O ministro Luiz Fux, do Supremo Tribunal Federal (STF), pediu nesta terça-feira (21) para participar dos próximos julgamentos das ações penais relacionadas à trama golpista durante o governo do ex-presidente Jair Bolsonaro.
O pedido foi encaminhado ao ministro Flávio Dino, presidente da Primeira Turma do STF, após o colegiado condenar os réus do Núcleo 4, grupo acusado de espalhar desinformação e notícias falsas sobre o processo eleitoral.
Pedido de Fux e motivação
Embora Fux já integre a Primeira Turma, ele solicitou transferência para a Segunda Turma. Ainda assim, o ministro manifestou o desejo de continuar participando dos julgamentos marcados pelo atual colegiado, como os do Núcleo 3 (em 11 de novembro) e do Núcleo 2 (a partir de 9 de dezembro).
Segundo o ministro, o regimento interno do STF é omisso quanto à possibilidade de um ministro participar de julgamentos pendentes após solicitar mudança de turma.
“Tenho várias vinculações de processos na Primeira Turma. Queria me colocar à disposição, porque o regimento é omisso, de participar de todos os julgamentos que Vossa Excelência já designou em prol da própria Justiça”, afirmou Fux.
Reação e próximos passos
Em resposta, Flávio Dino afirmou que vai consultar o presidente do STF, Edson Fachin, sobre a viabilidade do pedido.
“Não me sinto autorizado para arbitrar essa questão”, declarou Dino durante a sessão.
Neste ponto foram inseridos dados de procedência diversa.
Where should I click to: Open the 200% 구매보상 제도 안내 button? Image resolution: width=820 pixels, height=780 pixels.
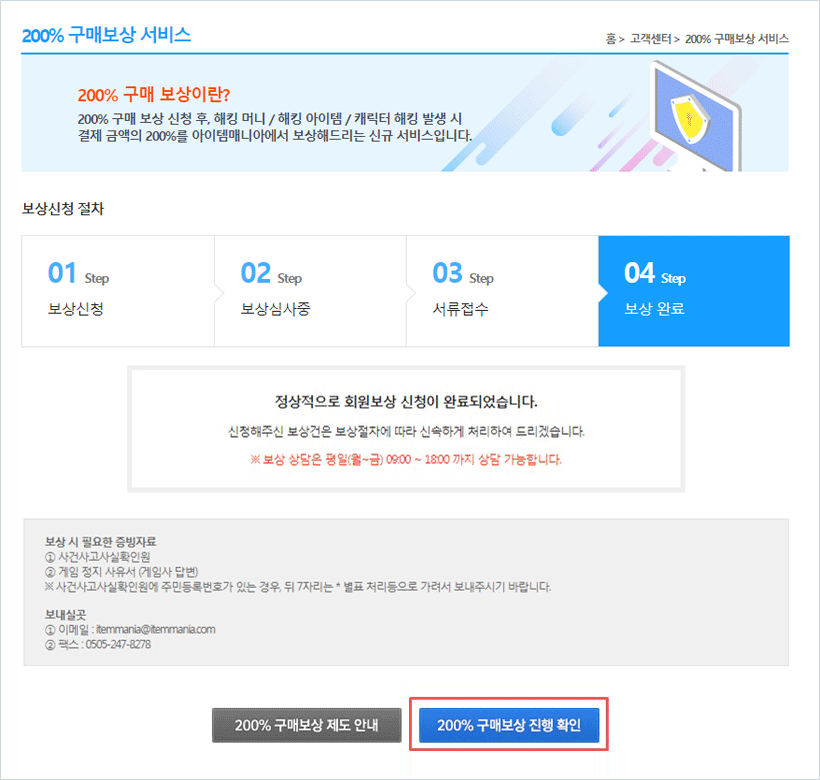pyautogui.click(x=306, y=725)
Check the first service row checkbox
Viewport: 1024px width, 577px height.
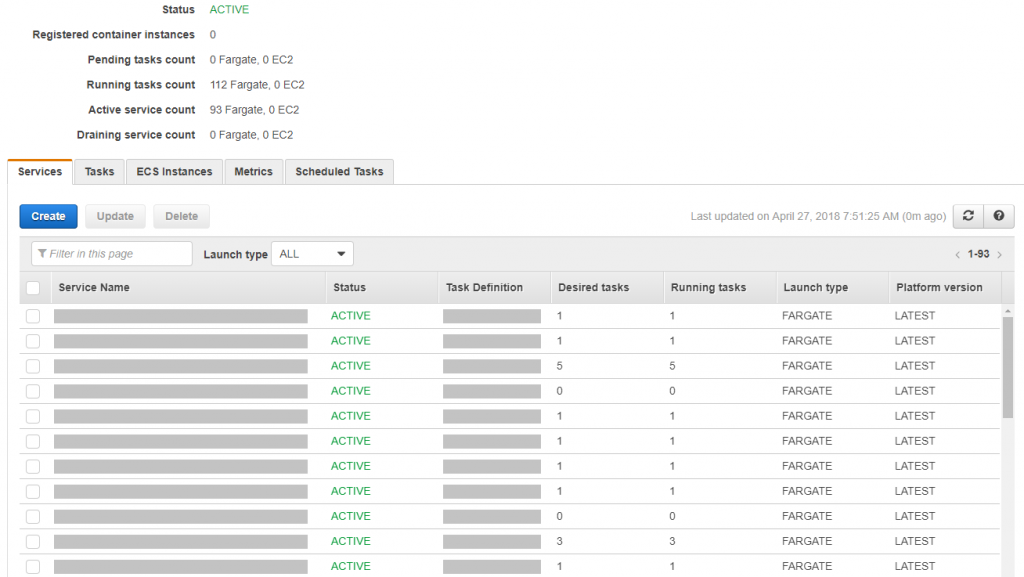[33, 315]
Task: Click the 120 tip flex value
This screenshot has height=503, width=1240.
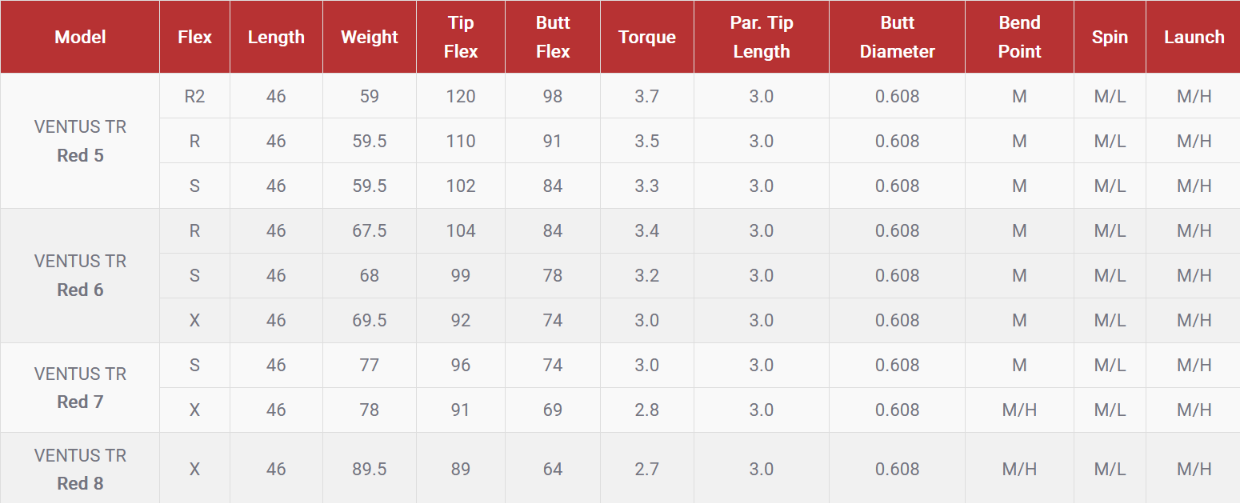Action: 460,97
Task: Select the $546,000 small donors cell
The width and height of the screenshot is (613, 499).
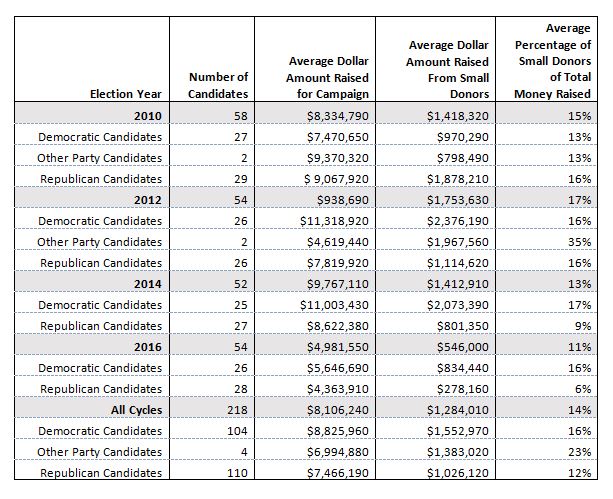Action: tap(462, 347)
Fachin já analisa o pedido de transferência de Fux para a Segunda Turma, atualmente composta por André Mendonça, Nunes Marques, Gilmar Mendes e Dias Toffoli.
Mudança de composição no STF
A vaga na Segunda Turma foi aberta após a aposentadoria antecipada de Luís Roberto Barroso, que, caso permanecesse no cargo, deveria ocupar uma cadeira nesse colegiado.
Com a possível mudança de Fux, a Primeira Turma ficará com apenas quatro ministros, até que o presidente Luiz Inácio Lula da Silva nomeie um novo integrante para a vaga deixada por Barroso.